While the Kentucky Department of Agriculture’s operation of its own laboratory to test gasoline and pesticides never lived up to its promise of not only saving the state money but actually earning a profit, it turns out the failed lab was not as costly as some feared.
In 2008, former Commissioner of Agriculture Richie Farmer convinced legislators the state should invest in its own fuel lab. Farmer said the lab not only would save Kentucky the cost of having private companies test gasoline and other chemicals, but the lab also would prove to be profitable for Kentucky by testing fuels for other states.
However, Farmer’s successor, Agriculture Commissioner James Comer, in March closed the lab started by his fellow Republican, saying it was “hemorrhaging” tax dollars. Comer said the lab never generated the outside business Farmer predicted it would. In fact, he said it failed to efficiently handle the number of tests conducted in Kentucky and conducted only a few pesticide tests.
When Auditor Adam Edelen at Comer’s request examined the agriculture department’s finances under Farmer, the audit found the lab had tested only about 3,800 fuel examples during several years of operation, or far fewer than the 20,000 samples it was projected to test each year.
“I can see where it would seem like a good idea,” Comer said of the lab in announcing its closing. “But there was never a business plan. There was never even any business development. It was just a pie-in-the-sky idea that was funded through the capital projects and agency funds.”
If you wonder why the agriculture department would even be interested in a lab that tested the quality of gasoline and pesticides, it is because the department is assigned the task of enforcing gas quality standards.
Each year inspectors from the ag department inspect all commercial fuel pumps to ensure they are pumping a full gallon of gas. It also tests the quality of gas, such as octane rating, from random samples taken from gasoline stations.
While the agriculture department may seem like an odd agency to test the quality of gasoline and the accuracy of measurements, it is an important job that protects consumers. If the gasoline pump is inaccurate, and it is giving less than a galloon of fuel for each gallon the pump measures, all consumers who use the inaccurate pumps would be shortchanged and it could cheat consumers out of hundreds of dollars. The ag department also tests the accuracy of scales and other ways of measuring products. Because most farm products are sold by the ton, pounds, bushel or other forms of measurement, that is a job directly related to agriculture.
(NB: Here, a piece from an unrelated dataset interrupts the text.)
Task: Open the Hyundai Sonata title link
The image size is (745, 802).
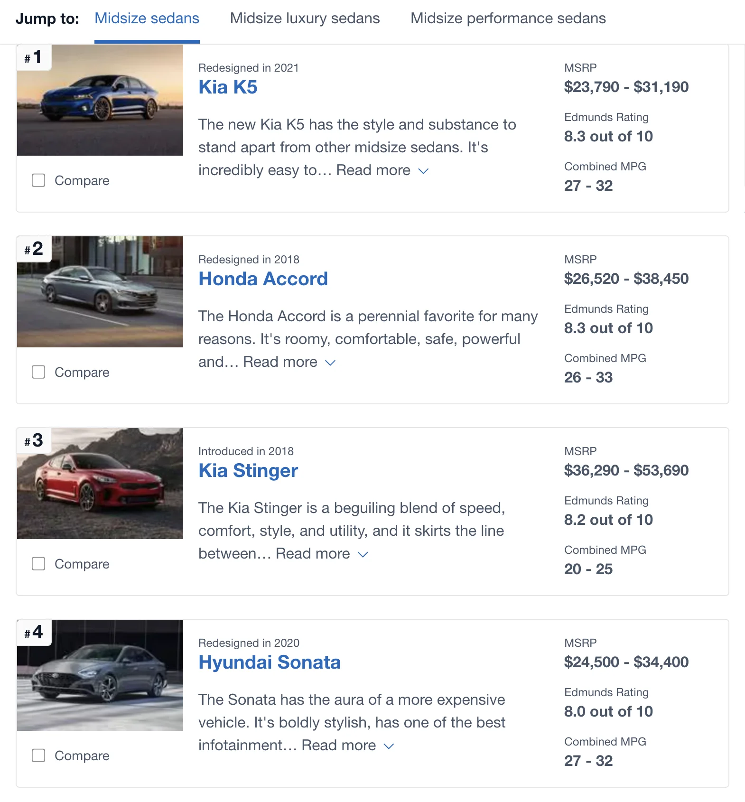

Comer’s decision to close the lab clearly was the right one, but this story does not end there. Comer last week presented Kentucky Treasurer Todd Hollenbach, a Democrat who is in his second and final term, with $1.65 million generated by auctioning equipment at its now-defunct fuel lab.
At Comer’s request, the state Finance and Administration Cabinet auctioned the lab equipment in September. The state recovered $2.14 million in the two-day sale — more than the original value of the equipment.
Hollenbach praised Comer for overhauling fuel testing. He said the Republican agriculture commissioner deserves credit for “taking a lemon and turning it into lemonade.”
While the fuel lab definitely was a lemon and selling its equipment may not have generated enough money to turn this project into lemonade, the lab definitely is tasting a lot less sour to taxpayers.
Closing the lab is just one of the many good things Comer has done since the former member of the House of Representatives was elected to the usually low-profile office of agriculture commissioner. Although he can run for a second term in 2015, Comer is an early favorite to be the GOP’s nominee for governor that year.